### TASK MATERIAL ###

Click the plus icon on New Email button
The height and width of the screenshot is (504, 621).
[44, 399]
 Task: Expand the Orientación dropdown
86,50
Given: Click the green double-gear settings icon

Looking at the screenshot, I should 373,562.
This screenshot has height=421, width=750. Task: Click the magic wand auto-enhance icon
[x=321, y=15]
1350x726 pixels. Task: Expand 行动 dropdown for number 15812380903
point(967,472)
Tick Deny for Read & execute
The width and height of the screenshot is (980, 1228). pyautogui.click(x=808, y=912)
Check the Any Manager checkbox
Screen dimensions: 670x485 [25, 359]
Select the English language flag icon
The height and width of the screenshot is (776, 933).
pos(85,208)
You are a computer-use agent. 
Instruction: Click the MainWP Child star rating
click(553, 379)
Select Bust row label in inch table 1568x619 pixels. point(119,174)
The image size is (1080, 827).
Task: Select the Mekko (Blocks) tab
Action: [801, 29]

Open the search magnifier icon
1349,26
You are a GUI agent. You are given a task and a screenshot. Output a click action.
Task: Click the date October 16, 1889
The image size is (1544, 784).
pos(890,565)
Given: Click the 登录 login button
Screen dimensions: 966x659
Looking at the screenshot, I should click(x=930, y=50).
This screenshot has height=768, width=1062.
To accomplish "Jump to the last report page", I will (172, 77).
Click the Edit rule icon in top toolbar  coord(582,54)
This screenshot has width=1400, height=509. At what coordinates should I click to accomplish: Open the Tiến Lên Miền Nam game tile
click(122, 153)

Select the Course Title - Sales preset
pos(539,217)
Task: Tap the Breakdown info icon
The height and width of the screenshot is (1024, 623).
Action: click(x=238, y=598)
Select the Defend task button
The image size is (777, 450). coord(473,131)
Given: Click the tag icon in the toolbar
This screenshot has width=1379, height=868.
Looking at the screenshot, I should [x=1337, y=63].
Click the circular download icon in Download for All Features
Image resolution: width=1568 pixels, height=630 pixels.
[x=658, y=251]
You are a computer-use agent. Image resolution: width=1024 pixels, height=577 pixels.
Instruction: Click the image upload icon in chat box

###

▶ PROBLEM TO WORK ON
Please rewrite the material from the line with "You are a GUI" up to and including the line with "[x=658, y=251]", putting "menu bar" wherever "toolbar" appears and leaving everything else unchanged. Give back only those lines.

▶ OUTPUT OF THE TASK
You are a GUI agent. You are given a task and a screenshot. Output a click action.
Task: Click the date October 16, 1889
The image size is (1544, 784).
pos(890,565)
Given: Click the 登录 login button
Screen dimensions: 966x659
Looking at the screenshot, I should click(x=930, y=50).
This screenshot has height=768, width=1062.
To accomplish "Jump to the last report page", I will (172, 77).
Click the Edit rule icon in top menu bar  coord(582,54)
This screenshot has width=1400, height=509. At what coordinates should I click to accomplish: Open the Tiến Lên Miền Nam game tile
click(122, 153)

Select the Course Title - Sales preset
pos(539,217)
Task: Tap the Breakdown info icon
The height and width of the screenshot is (1024, 623).
Action: click(x=238, y=598)
Select the Defend task button
The image size is (777, 450). coord(473,131)
Given: Click the tag icon in the menu bar
This screenshot has width=1379, height=868.
Looking at the screenshot, I should [x=1337, y=63].
Click the circular download icon in Download for All Features
Image resolution: width=1568 pixels, height=630 pixels.
[x=658, y=251]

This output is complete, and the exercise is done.